Task description: Return exactly the lines from the "At what coordinates" line through the last line of the entries below. Include no pictures.

Top of Records for this task

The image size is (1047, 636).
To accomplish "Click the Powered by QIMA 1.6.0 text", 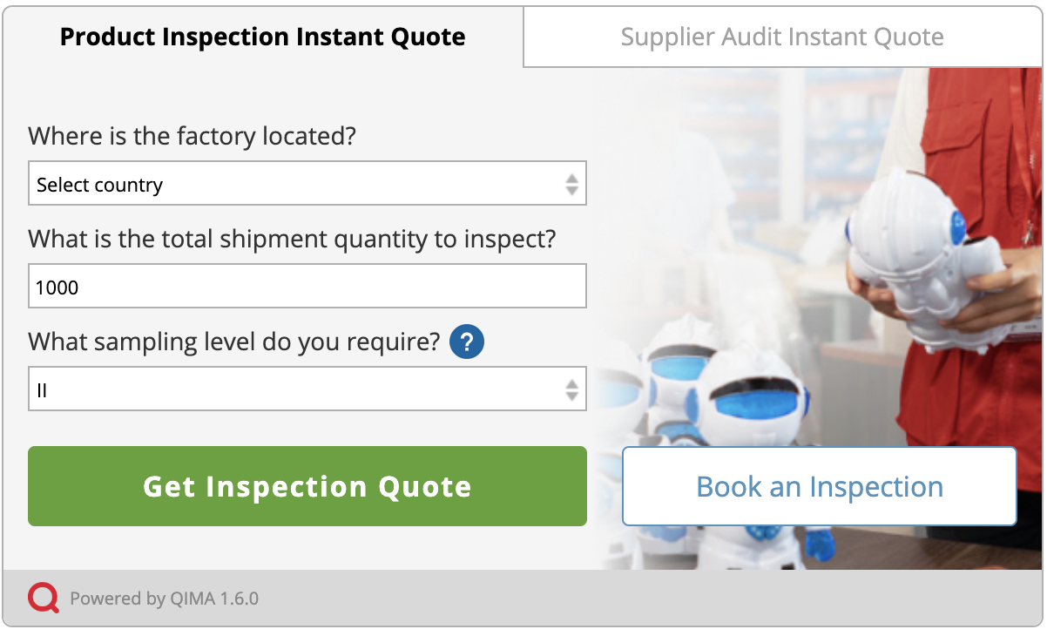I will click(164, 599).
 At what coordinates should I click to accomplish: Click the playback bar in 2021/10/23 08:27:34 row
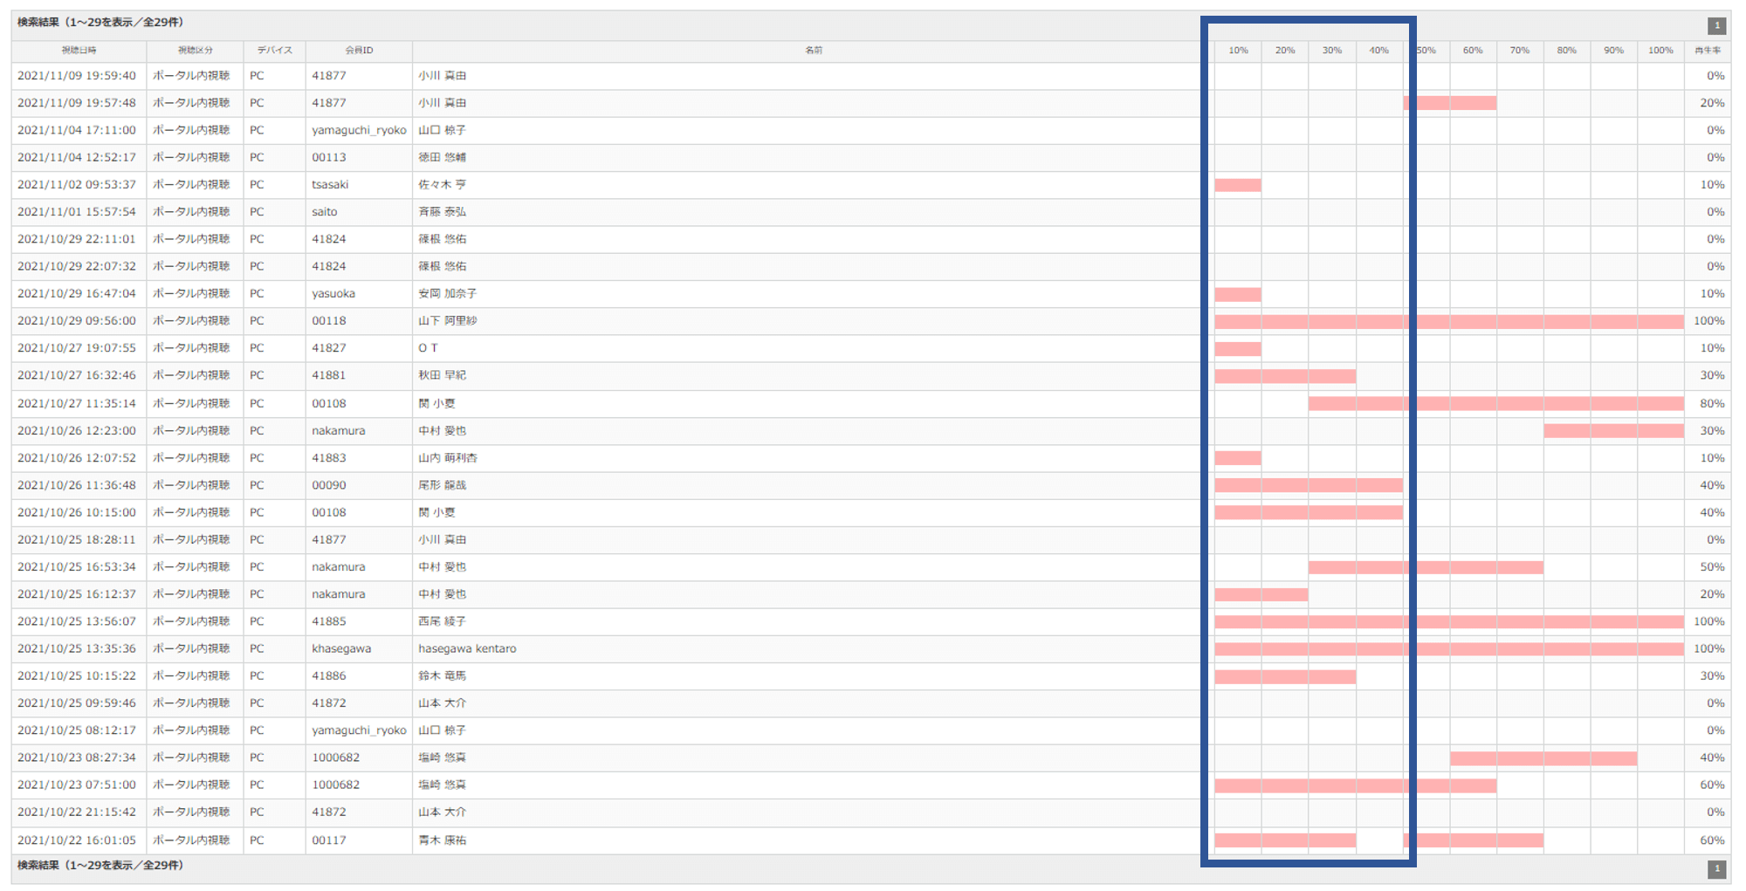click(x=1543, y=758)
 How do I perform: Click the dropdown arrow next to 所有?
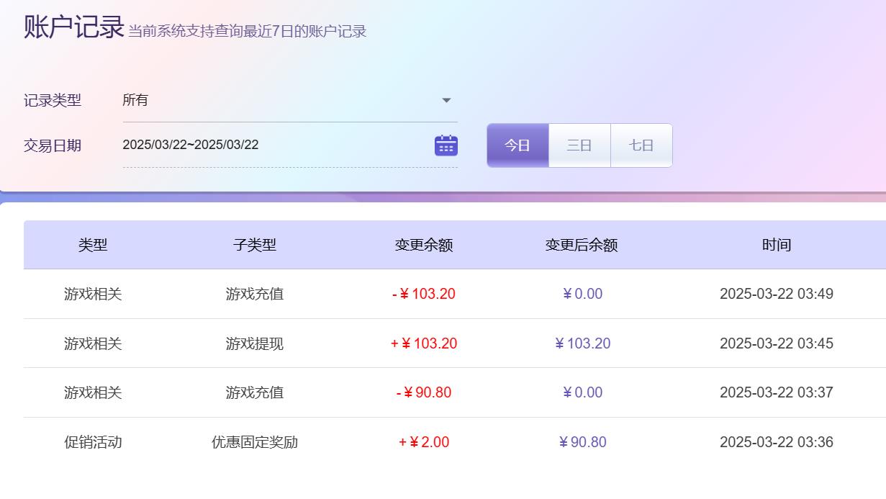446,100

Bottom of Records for this task

Solution to this problem:
 At what coordinates should I click to accomplish: Click the playback bar in 2021/10/23 08:27:34 row
click(x=1543, y=758)
 How do I perform: Click the dropdown arrow next to 所有?
446,100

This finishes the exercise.